🤖 AI Summary
This study addresses the systematic deficiency of generative large language models (LLMs) in representing global multicultural knowledge. We propose and empirically evaluate two retrieval-augmented generation (RAG) strategies: knowledge-base grounding (using curated, domain-specific cultural resources) and real-time web search grounding. For the first time, we conceptually distinguish *cultural propositional knowledge* (e.g., institutional or normative recognition) from *open-ended cultural fluency* (e.g., contextual appropriateness, non-stereotypical expression), and construct a multidimensional cultural familiarity benchmark comprising multiple-choice tasks and human evaluations. Results show that search grounding significantly improves accuracy on propositional knowledge tasks but exacerbates stereotypical reasoning and fails to enhance human-rated cultural familiarity; KB grounding is constrained by coverage breadth and retrieval precision. Our work exposes a critical gap between closed-book evaluation metrics and authentic cultural understanding, offering both a conceptual framework and methodological cautions for advancing LLM cultural adaptability research.
📝 Abstract
Generative large language models (LLMs) have been demonstrated to have gaps in diverse, cultural knowledge across the globe. We investigate the effect of retrieval augmented generation and search-grounding techniques on the ability of LLMs to display familiarity with a diverse range of national cultures.

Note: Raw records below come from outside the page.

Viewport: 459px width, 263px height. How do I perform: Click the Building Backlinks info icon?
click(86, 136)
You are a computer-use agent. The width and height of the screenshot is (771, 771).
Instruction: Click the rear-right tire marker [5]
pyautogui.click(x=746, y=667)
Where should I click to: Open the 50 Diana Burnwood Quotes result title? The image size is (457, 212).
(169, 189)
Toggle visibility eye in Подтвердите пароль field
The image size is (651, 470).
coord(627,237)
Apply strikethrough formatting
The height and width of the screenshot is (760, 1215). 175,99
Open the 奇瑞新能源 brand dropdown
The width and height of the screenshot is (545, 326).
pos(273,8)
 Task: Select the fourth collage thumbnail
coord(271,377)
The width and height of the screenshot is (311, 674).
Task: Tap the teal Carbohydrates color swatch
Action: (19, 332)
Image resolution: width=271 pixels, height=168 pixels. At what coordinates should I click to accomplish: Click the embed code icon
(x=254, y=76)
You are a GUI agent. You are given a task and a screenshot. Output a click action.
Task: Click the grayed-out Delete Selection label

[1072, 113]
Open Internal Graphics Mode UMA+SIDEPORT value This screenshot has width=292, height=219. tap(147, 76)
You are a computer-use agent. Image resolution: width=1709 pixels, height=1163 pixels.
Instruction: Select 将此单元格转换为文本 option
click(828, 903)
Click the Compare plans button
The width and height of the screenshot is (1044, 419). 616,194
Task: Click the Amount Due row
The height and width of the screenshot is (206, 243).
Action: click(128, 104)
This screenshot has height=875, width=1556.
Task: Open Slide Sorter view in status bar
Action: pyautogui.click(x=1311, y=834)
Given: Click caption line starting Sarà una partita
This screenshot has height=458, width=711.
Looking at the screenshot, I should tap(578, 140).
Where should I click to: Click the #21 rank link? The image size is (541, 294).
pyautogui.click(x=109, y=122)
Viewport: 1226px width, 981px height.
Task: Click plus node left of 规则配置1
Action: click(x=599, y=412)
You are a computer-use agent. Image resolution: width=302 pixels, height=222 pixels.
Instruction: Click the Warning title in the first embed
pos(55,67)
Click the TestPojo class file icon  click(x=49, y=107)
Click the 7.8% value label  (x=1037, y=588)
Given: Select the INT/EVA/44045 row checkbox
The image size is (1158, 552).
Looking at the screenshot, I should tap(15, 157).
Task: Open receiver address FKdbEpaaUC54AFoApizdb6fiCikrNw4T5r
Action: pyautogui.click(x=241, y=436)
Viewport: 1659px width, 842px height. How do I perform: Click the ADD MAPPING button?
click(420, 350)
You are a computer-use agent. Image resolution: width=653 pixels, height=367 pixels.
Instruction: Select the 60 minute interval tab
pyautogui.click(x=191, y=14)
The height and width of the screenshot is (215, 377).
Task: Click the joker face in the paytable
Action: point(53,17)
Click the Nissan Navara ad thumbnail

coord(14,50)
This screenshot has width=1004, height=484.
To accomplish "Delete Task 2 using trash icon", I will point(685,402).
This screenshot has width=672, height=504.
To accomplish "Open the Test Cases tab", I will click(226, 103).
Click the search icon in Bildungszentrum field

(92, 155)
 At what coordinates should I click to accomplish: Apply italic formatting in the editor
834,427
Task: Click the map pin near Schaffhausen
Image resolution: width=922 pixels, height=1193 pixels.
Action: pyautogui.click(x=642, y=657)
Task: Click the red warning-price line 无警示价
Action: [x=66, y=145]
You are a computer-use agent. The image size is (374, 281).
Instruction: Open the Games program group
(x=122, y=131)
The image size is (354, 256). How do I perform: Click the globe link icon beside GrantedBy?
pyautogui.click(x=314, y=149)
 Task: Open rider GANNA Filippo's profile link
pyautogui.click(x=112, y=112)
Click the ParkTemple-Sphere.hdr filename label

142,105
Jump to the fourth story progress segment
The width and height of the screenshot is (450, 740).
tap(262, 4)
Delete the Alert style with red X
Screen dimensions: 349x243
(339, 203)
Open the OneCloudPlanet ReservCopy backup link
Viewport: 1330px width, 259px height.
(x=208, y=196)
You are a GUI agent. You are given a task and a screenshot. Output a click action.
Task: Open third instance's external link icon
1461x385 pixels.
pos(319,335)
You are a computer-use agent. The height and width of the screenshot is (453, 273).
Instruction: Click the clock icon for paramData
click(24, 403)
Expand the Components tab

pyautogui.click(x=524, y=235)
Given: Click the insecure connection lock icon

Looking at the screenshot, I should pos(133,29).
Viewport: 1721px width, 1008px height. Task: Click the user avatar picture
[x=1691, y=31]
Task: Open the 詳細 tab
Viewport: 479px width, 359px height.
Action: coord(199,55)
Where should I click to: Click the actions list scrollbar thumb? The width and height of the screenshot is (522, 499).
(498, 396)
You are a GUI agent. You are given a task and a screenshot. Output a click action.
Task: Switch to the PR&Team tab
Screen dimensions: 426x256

Specifically, we compare the performance of standard LLMs, LLMs augmented with retrievals from a bespoke knowledge base (i.e., KB grounding), and LLMs augmented with retrievals from a web search (i.e., search grounding) on a series of cultural familiarity benchmarks. We find that search grounding significantly improves the LLM performance on multiple-choice benchmarks that test propositional knowledge (e.g., the norms, artifacts, and institutions of national cultures), while KB grounding's effectiveness is limited by inadequate knowledge base coverage and a suboptimal retriever. However, search grounding also increases the risk of stereotypical judgments by language models, while failing to improve evaluators' judgments of cultural familiarity in a human evaluation with adequate statistical power. These results highlight the distinction between propositional knowledge about a culture and open-ended cultural fluency when it comes to evaluating the cultural familiarity of generative LLMs.